12. In this context, the publication said that the article referenced a number of high-profile cases in which allegations of sexual abuse made over many years, against public figures, could not have been reported were laws such as the new Northern Irish law in place at the time. Such cases included the cases against – Lord Janner who, it said, had been charged with 22 offences at the time of his death and had passed away before he could be tried. This was the point of the article, it said; that accusations like those against Lord Janner would not be properly investigated or reported under the proposed legislation. It also added that the article did not say Lord Janner was convicted or tried for sexual offences – and that it would take a “considerable leap for a reasonable reader” to make this assumption from the context of the article.

13. The publication did not accept that Clause 4 was engaged by the complainant’s concerns. It noted that Lord Janner died in 2015, and that the claims against him had been widely reported in his later years and following his passing. It added that the claims had been subject to official inquiries, which was a matter of public record in of themselves. It argued, therefore, that reporting these claims was a legitimate subject for public comment and debate.

14. In response, the complainant maintained that the article had breached Clause 1. He said that the fact the article was short, and a comment piece, was irrelevant, and that the article should have prefaced the sentence with the word “alleged”; being charged with an offence does not, he said, equate to being convicted.

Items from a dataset
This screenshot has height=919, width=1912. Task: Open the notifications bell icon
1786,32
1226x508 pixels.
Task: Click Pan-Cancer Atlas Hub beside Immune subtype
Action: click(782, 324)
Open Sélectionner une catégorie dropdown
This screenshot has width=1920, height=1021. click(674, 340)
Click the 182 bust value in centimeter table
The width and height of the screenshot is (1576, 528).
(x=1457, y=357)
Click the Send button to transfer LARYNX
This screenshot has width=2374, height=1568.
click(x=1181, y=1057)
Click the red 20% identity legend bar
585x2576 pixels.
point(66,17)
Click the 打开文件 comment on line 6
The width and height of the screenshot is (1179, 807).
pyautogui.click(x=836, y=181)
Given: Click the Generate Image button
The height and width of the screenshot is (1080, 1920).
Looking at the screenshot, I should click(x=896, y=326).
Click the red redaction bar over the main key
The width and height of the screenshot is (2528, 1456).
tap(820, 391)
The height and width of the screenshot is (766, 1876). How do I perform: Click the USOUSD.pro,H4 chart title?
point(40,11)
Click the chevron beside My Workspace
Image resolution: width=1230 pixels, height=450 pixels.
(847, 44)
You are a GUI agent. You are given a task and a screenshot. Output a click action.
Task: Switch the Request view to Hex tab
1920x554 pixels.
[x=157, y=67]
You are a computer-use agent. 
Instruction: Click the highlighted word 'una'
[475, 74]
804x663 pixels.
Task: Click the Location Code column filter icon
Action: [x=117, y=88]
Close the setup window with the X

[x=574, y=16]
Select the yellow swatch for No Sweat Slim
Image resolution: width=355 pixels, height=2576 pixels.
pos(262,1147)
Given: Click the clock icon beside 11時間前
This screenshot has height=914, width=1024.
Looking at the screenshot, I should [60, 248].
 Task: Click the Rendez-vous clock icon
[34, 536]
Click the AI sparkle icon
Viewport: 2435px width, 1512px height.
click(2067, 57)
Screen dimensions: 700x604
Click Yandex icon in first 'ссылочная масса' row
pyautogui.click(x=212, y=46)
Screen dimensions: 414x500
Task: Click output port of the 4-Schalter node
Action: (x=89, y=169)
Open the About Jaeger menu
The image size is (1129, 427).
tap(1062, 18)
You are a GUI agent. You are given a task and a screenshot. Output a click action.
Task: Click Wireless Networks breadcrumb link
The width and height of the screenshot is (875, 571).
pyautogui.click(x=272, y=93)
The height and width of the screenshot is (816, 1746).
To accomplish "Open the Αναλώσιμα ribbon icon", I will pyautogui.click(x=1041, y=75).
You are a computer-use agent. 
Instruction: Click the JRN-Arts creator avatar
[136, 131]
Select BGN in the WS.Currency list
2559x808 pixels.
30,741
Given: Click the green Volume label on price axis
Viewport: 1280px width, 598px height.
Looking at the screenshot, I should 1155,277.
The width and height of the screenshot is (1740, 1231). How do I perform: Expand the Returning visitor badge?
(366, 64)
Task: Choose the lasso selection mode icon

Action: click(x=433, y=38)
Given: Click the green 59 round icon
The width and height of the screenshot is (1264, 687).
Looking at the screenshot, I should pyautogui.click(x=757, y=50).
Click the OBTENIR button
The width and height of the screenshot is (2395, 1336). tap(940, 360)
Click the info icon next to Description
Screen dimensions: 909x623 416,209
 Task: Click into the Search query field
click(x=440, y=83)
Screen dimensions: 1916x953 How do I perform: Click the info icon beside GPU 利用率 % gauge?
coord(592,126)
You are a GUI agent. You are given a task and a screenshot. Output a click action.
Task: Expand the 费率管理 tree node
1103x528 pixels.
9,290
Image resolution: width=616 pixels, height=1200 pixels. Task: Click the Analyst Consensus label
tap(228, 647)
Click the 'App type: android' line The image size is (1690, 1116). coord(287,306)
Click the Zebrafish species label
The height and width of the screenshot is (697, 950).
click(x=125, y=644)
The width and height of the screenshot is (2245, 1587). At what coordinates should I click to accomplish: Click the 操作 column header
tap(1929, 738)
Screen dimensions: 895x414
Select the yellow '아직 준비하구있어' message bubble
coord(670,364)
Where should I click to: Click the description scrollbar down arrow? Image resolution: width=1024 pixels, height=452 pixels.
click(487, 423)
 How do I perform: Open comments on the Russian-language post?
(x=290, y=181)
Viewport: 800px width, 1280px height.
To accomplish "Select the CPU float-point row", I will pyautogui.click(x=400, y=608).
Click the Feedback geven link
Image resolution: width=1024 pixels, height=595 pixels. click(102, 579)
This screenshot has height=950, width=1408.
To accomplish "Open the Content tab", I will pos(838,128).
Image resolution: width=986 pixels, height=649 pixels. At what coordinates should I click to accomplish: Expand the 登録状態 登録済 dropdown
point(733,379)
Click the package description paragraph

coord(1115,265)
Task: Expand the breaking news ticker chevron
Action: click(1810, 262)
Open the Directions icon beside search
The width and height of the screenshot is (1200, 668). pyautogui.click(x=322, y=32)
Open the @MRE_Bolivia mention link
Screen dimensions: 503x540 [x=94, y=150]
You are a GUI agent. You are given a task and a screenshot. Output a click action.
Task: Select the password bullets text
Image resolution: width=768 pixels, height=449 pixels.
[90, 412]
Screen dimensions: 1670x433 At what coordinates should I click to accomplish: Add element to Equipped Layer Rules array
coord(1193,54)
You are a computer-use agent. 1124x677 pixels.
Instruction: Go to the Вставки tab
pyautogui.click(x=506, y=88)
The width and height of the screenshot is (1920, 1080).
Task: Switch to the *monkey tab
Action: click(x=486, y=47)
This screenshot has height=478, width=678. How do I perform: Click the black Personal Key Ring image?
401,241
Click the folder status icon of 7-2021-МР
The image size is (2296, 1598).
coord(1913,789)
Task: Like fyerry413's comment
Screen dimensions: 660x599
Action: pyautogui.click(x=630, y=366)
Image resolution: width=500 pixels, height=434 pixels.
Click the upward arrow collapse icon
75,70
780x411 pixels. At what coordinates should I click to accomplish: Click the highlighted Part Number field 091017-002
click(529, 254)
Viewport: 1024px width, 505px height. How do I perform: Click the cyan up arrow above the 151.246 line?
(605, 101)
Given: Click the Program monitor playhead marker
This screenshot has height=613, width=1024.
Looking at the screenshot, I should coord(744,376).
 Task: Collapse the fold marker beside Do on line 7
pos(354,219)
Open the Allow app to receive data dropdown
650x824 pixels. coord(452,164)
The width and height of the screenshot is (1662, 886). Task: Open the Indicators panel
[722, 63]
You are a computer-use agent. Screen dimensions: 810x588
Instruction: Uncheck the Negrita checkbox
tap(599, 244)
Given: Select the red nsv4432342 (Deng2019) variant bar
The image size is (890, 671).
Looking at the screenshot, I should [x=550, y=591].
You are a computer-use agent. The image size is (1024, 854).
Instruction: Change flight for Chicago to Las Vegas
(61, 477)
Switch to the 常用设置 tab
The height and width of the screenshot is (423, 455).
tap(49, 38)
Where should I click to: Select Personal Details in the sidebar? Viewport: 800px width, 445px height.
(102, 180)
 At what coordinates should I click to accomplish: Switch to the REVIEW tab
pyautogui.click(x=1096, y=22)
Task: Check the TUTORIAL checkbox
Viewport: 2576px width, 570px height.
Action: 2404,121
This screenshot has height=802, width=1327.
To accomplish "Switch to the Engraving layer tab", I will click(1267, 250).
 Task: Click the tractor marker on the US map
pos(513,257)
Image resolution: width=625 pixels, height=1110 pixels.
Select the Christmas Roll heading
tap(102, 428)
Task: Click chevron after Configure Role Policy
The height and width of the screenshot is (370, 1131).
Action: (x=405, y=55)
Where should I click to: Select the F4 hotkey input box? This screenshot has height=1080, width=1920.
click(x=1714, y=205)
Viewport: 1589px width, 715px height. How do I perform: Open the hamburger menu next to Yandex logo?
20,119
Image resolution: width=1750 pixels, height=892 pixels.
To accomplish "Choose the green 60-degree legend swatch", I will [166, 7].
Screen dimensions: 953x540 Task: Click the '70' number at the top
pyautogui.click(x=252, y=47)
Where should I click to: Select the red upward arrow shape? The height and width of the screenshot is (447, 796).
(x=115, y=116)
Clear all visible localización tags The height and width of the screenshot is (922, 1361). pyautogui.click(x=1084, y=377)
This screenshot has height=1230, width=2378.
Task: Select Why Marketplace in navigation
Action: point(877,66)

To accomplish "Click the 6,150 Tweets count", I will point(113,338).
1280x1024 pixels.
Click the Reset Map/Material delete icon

Direction
From the complaint ruling above, extract the text between "14. In response, the" and "to being convicted.", inclusive.

Task output
14. In response, the complainant maintained that the article had breached Clause 1. He said that the fact the article was short, and a comment piece, was irrelevant, and that the article should have prefaced the sentence with the word “alleged”; being charged with an offence does not, he said, equate to being convicted.